# Exercise details:
Extend the exchange below about the MYFUNC query, ORA-01422, and SQLPlus versions, starting after its final sentence.

# Document passage:
++++
Oracle Database 10g Enterprise Edition Release 10.2.0.2.0 - Prod
PL/SQL Release 10.2.0.2.0 - Production
CORE    10.2.0.2.0      Production
TNS for Linux: Version 10.2.0.2.0 - Production
NLSRTL Version 10.2.0.2.0 - Production




ops$tkyte%ORA9IR2> select myfunc(1) from dual;
select myfunc(1) from dual
       *
ERROR at line 1:
ORA-01422: exact fetch returns more than requested number of rows
ORA-06512: at "OPS$TKYTE.MYFUNC", line 6


ops$tkyte%ORA9IR2> select myfunc(x) from (select 2 x from dual union all select 1 x from dual);
ERROR:
ORA-01422: exact fetch returns more than requested number of rows
ORA-06512: at "OPS$TKYTE.MYFUNC", line 6



ops$tkyte%ORA9IR2> select * from v$version
  2  /

BANNER
----------------------------------------------------------------
Oracle9i Enterprise Edition Release 9.2.0.8.0 - Production
PL/SQL Release 9.2.0.8.0 - Production
CORE    9.2.0.8.0       Production
TNS for Linux: Version 9.2.0.8.0 - Production
NLSRTL Version 9.2.0.8.0 - Production






How strange

A reader, January 02, 2007 - 5:56 am UTC

SQL> select * from v$version;

BANNER
----------------------------------------------------------------
Oracle Database 10g Enterprise Edition Release 10.2.0.3.0 - Prod
PL/SQL Release 10.2.0.3.0 - Production
CORE 10.2.0.3.0 Production
TNS for 32-bit Windows: Version 10.2.0.3.0 - Production
NLSRTL Version 10.2.0.3.0 - Production

SQL> create or replace function myfunc(i number) return number
2 is
3 vii number;
4 begin
5
6 if i = 1 then -- force error: many values into one var
7 select object_name into vii from user_objects;
8 end if;
9
10 return i;
11
12 end;
13 /

Function created.

SQL> select myfunc(x) from (select 2 x from dual union all select 1 x from dual);

MYFUNC(X)
----------
2

SQL>

*************

SQL> select * from v$version;

BANNER
----------------------------------------------------------------
Oracle9i Enterprise Edition Release 9.2.0.2.1 - Production
PL/SQL Release 9.2.0.2.1 - Production
CORE 9.2.0.2.0 Production
TNS for 32-bit Windows: Version 9.2.0.2.0 - Production
NLSRTL Version 9.2.0.2.0 - Production

SQL> create or replace function myfunc(i number) return number
2 is
3 vii number;
4 begin
5
6 if i = 1 then -- force error: many values into one var
7 select object_name into vii from user_objects;
8 end if;
9
10 return i;
11
12 end;
13 /

Function created.

SQL> select myfunc(x) from (select 2 x from dual union all select 1 x from dual);

MYFUNC(X)
----------
2

SQL>


Would it be reasonable to refer to the behaviour I'm seeing in 10.2.0.3.0 and 9.2.0.2.1 as Oracle bugs ? Any other possible explanation ?
Tom Kyte
January 02, 2007 - 8:07 am UTC

i wonder - what sqlplus version are you using?

SQLPlus ?

A reader, January 02, 2007 - 8:27 am UTC

Ah!, I get different results with different versions of SQLPlus.

The results posted earlier were with SQLPlus Release 9.2.0.1.0.
++++
# Given information:
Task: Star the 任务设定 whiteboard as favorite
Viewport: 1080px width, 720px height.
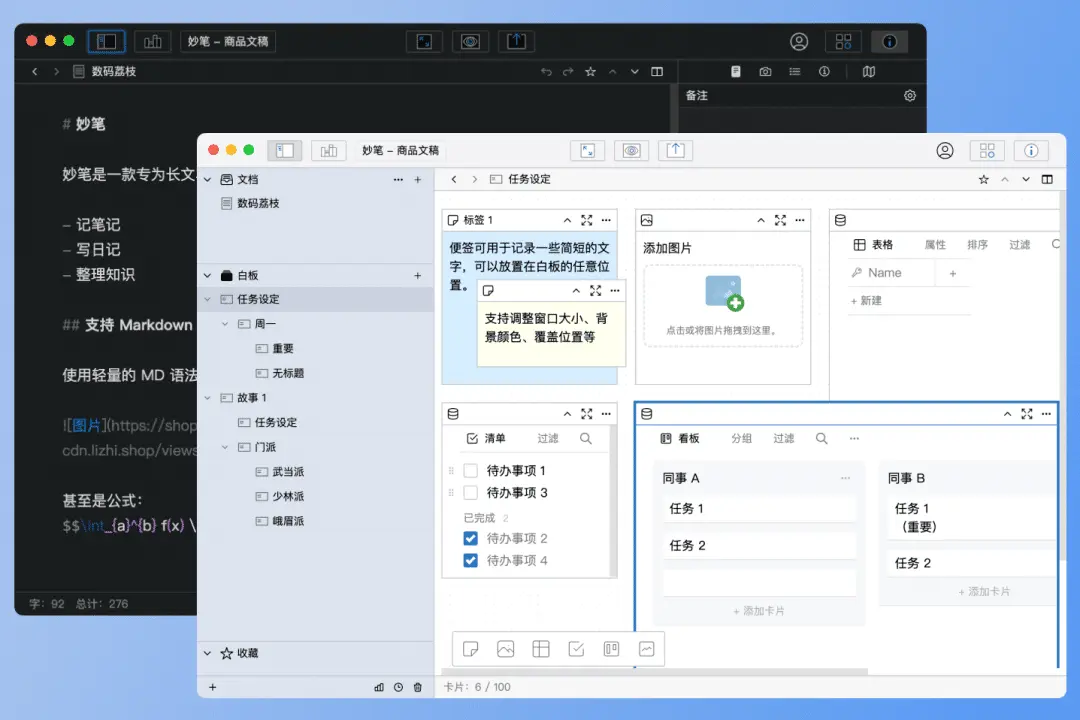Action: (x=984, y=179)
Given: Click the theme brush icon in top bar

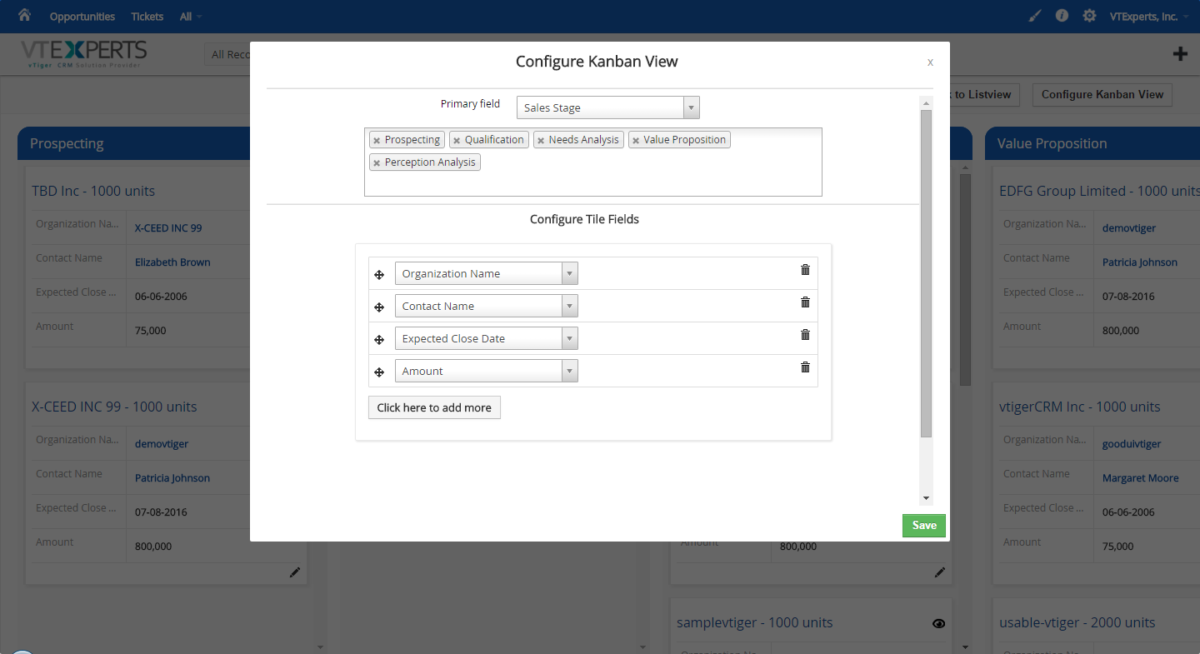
++++
# Exercise response:
When I repeat the test with SQLPlus Release 10.1.0.5.0 I get the same behaviour as you.

We'll be upgrading away from the older version of SQLPlus shortly but as far as lessons learned go, is this a SQLPlus bug ?
Tom Kyte
January 04, 2007 - 9:33 am UTC

it is a bug with dual - try some other one row table of your own creation. The database "knows" too much about dual sometimes.

Any other exceptions silently swallowed...?

Dawn, April 23, 2007 - 5:49 am UTC

Hi Tom,

I've tried searching, but can't find anything that answers my query. I know that if you're calling a function from within SQL and the function returns the no_data_found exception, then SQL doesn't consider that to be an exceptional situation, and no error is raised.

However, I need to know whether any other exceptions that SQL will handle in the same way, or if it's just no_data_found that is handled like that.

Can you help?

Thanks in advance!
Tom Kyte
April 23, 2007 - 4:34 pm UTC

It is not that it is "silently handled", it is that the client absolutely gets this condition raised to them. And the client decided what to do.

So, what would your client do with any other exception?

A reader, April 24, 2007 - 4:42 am UTC

Yes, I get that SQL is the client in question here, and I get that it handles some of the exceptions that may be passed to it - so far, I've identified no_data_found and too_many_rows (which surprised me!) as errors that are handled by the SQL engine/client.

But I need to know if these are the only two errors that get handled by SQL, or whether there are others. (I'm trying to implement error handling within a function that gets called from an "insert as select... from function" statement. Unfortunately, no_data_found is one of those errors, but hey ho!)
Tom Kyte
April 24, 2007 - 11:14 am UTC

too_many_rows is not that way??

no_data_found is about it. everything else in SQL is "an error"

ops$tkyte%ORA10GR2> create or replace function f return numTabType
  2  pipelined
  3  as
  4          l_x   varchar2(1);
  5  begin
  6          select * into l_x
  7            from (select * from dual union all select * from dual);
  8
  9          pipe row(1);
 10          return;
 11  exception
 12          when too_many_rows
 13          then
 14                  dbms_output.put_line( 'too many rows...' );
 15                  RAISE;
 16  end;
 17  /

Function created.

ops$tkyte%ORA10GR2>
ops$tkyte%ORA10GR2> drop table t;

Table dropped.

ops$tkyte%ORA10GR2> create table t ( x number );

Table created.

ops$tkyte%ORA10GR2>
ops$tkyte%ORA10GR2> insert into t
  2  select * from table(f);<b>
too many rows...</b>
select * from table(f)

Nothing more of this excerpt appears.